> _WHAT YOU SHOULD DO_
Going through the data below, copy out each line where the word "header" shows up.

Pixel coordinate grounding data:
>>>>
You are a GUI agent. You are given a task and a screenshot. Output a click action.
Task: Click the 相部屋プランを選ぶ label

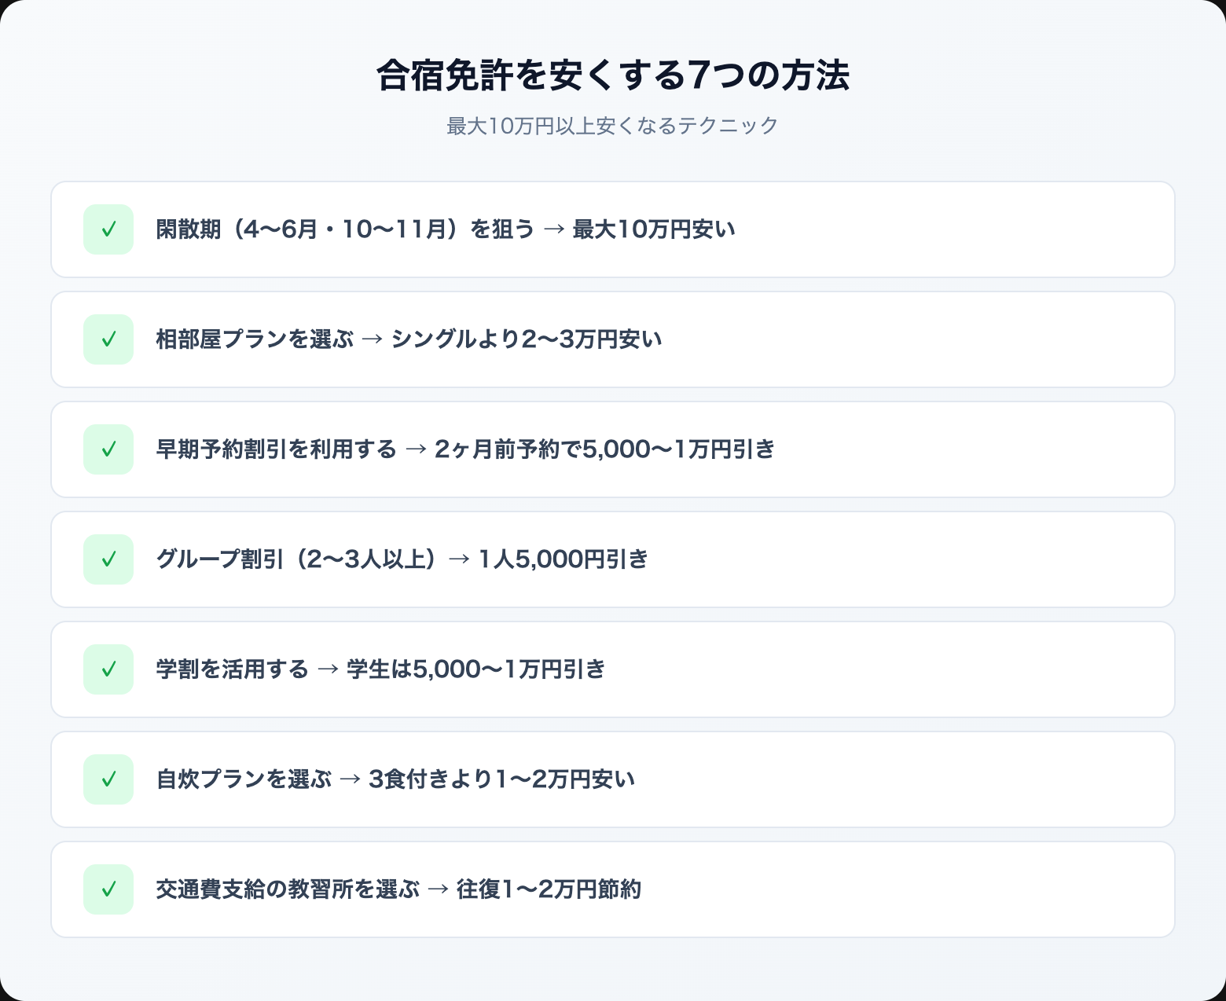tap(255, 339)
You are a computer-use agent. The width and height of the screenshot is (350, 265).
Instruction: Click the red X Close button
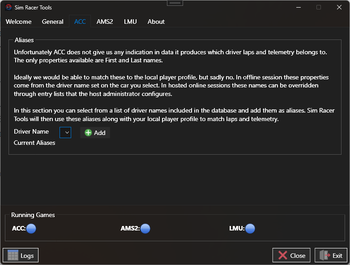point(291,255)
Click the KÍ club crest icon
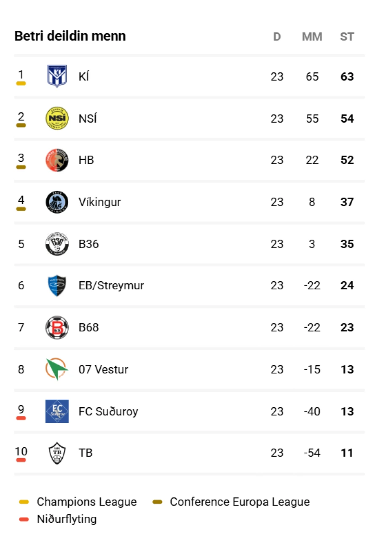The height and width of the screenshot is (545, 375). point(57,76)
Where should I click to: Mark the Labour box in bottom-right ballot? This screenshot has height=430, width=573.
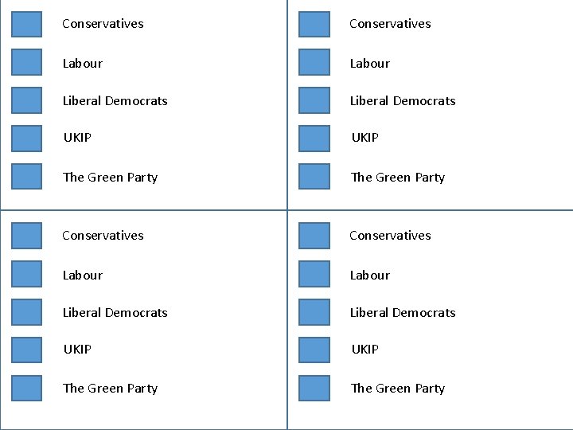pos(314,274)
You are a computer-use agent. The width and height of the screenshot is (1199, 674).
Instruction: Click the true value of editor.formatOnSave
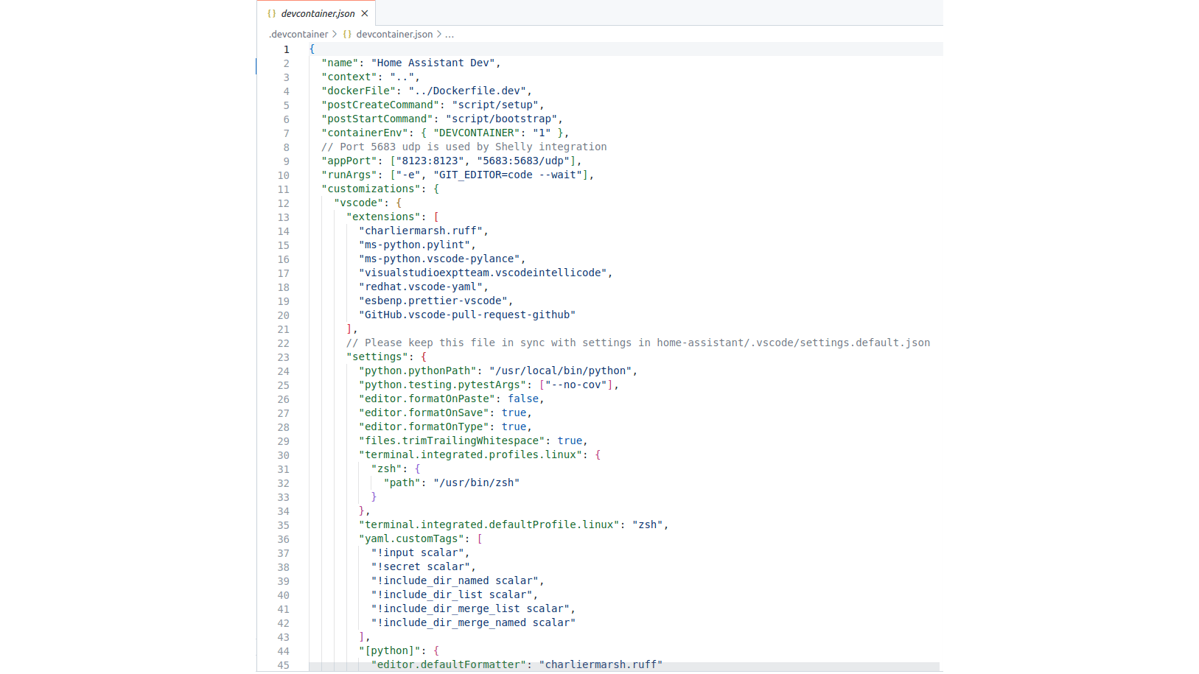pos(514,413)

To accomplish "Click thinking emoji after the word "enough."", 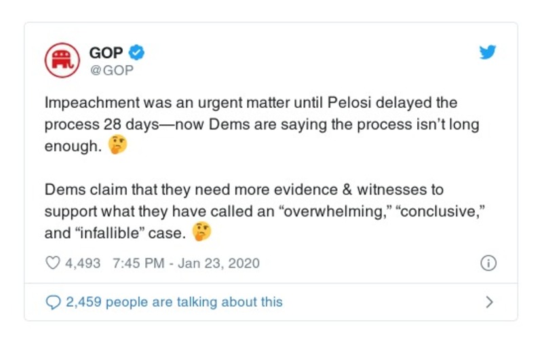I will coord(117,147).
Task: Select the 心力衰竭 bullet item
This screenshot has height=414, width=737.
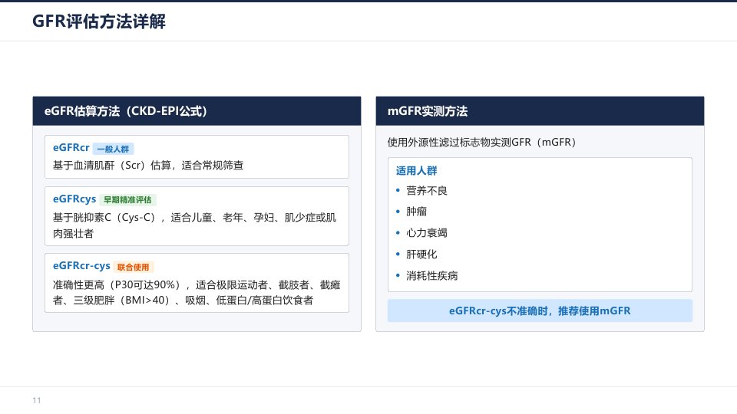Action: click(427, 233)
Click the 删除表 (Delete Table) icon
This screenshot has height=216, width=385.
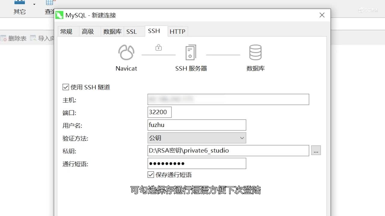14,38
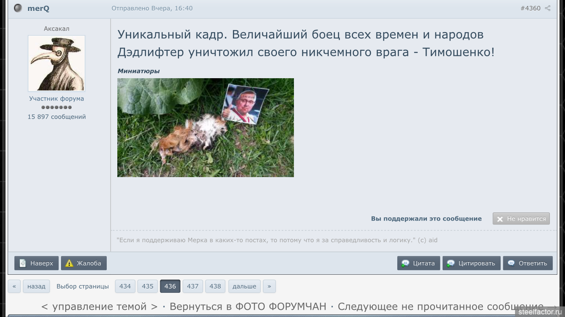
Task: Click the 'Не нравится' unlike button
Action: pyautogui.click(x=521, y=219)
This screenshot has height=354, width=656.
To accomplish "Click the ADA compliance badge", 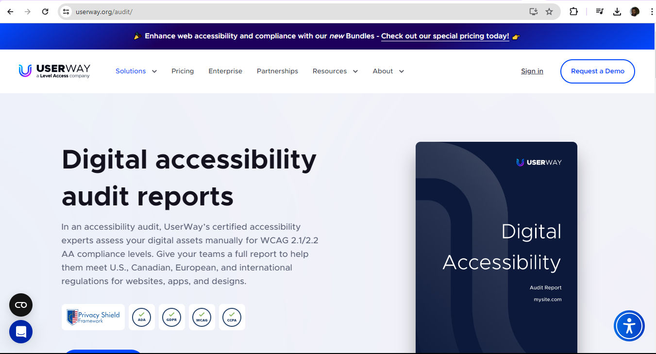I will (141, 317).
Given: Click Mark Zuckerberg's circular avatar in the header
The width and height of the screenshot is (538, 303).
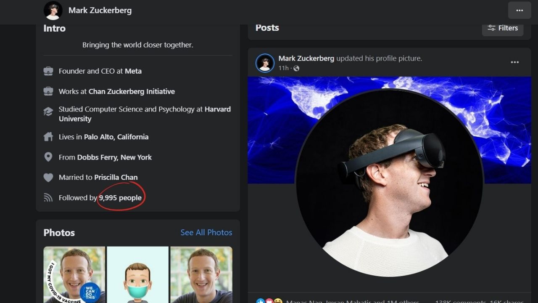Looking at the screenshot, I should [x=53, y=10].
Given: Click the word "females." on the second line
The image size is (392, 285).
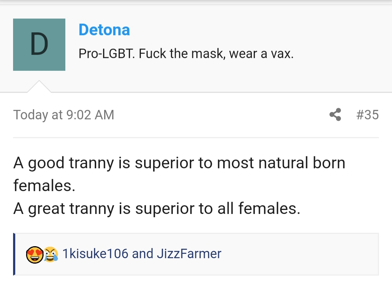Looking at the screenshot, I should pos(44,186).
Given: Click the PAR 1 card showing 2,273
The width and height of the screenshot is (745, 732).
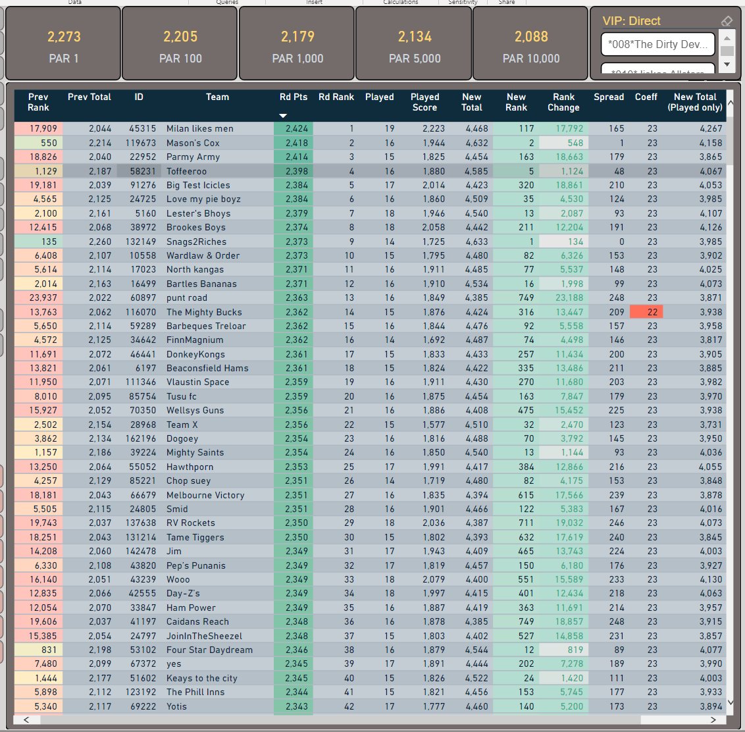Looking at the screenshot, I should [x=64, y=43].
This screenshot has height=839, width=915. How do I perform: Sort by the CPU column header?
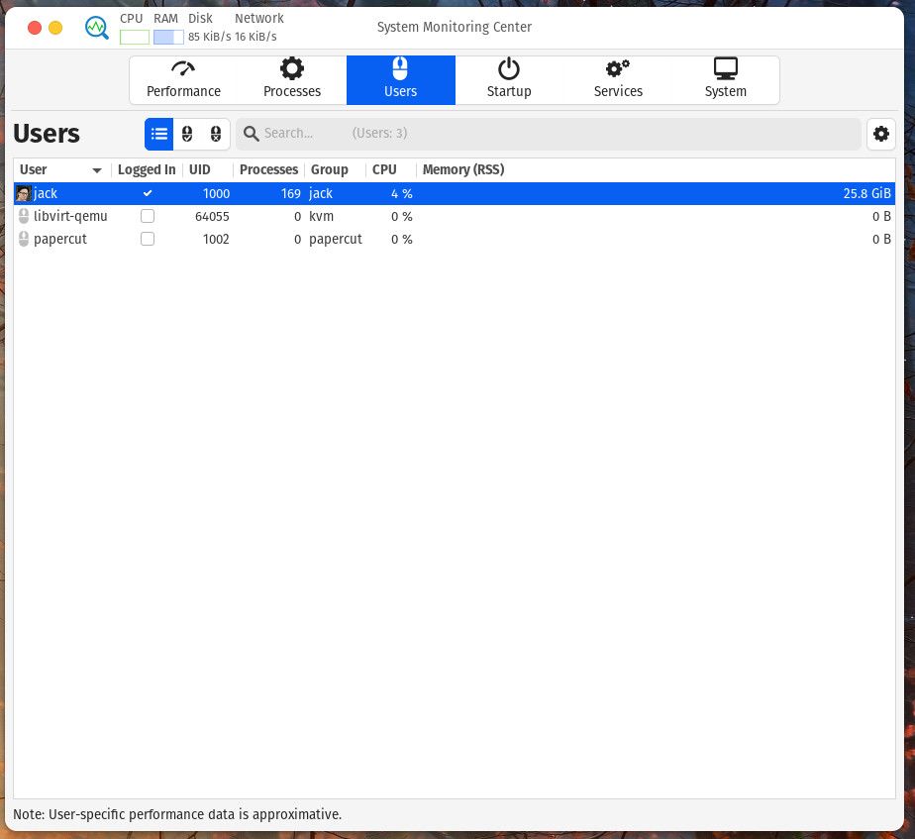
<<<<
> _FINAL ANSWER_
Given: Click Mark Zuckerberg's circular avatar in the header
This screenshot has height=839, width=915. How do I perform: Sort by the CPU column header?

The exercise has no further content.